Berita Paser Terkini
DPRD Kaltim Akan Bawa Konflik Agraria Lahan 4 Desa di Long Ikis Paser ke Kementerian
Konflik agraria berkepanjangan antara empat desa di Long Ikis, Kabupaten Paser hingga kini belum menemukan solusi
Penulis: Mohammad Fairoussaniy | Editor: Nur Pratama
TRIBUNKALTIM.CO, SAMARINDA – Konflik agraria berkepanjangan antara empat desa di Long Ikis, Kabupaten Paser, Provinsi Kalimantan Timur (Kaltim) dan perusahaan BUMN belum menemukan solusi.
Warga disana, terpaksa berkonflik dengan perusahaan sektor perkebunan PTPN IV.
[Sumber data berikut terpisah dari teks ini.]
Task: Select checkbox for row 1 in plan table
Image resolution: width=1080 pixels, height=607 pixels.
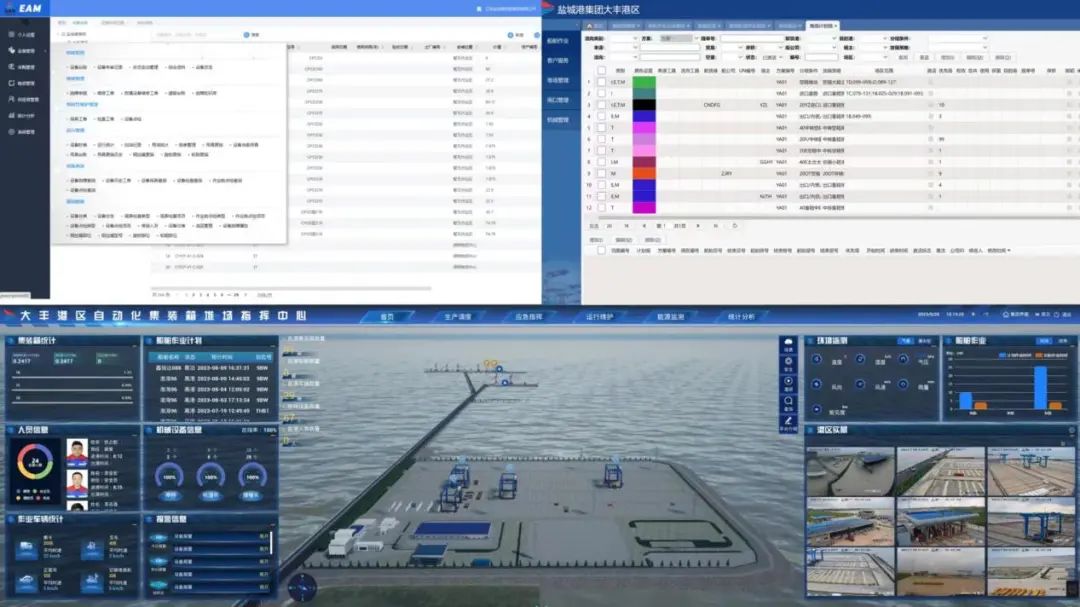Action: click(601, 82)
Sekretaris Komisi I DPRD Kaltim, Salehuddin saat ditemui di sela agenda kedewanannya bersuara terkait hal ini.
Pertama, ia memastikan pihaknya turun tangan dan akan membawa masalah ini hingga ke tingkat kementerian di pusat.
Baca juga: DPRD Kaltim Ingin Buat Perda Pemanfaatan Alur Sungai untuk Meningkatkan Pendapatan Asli Daerah
Politikus Golkar ini melanjutkan, kedua pihaknya menekankan bahwa persoalan sengketa lahan ini tidak bisa diselesaikan hanya dengan logika hukum semata.
Tetapi butuh dialog dan solusi yang adil agar tidak timbul persoalan baru di kemudian hari.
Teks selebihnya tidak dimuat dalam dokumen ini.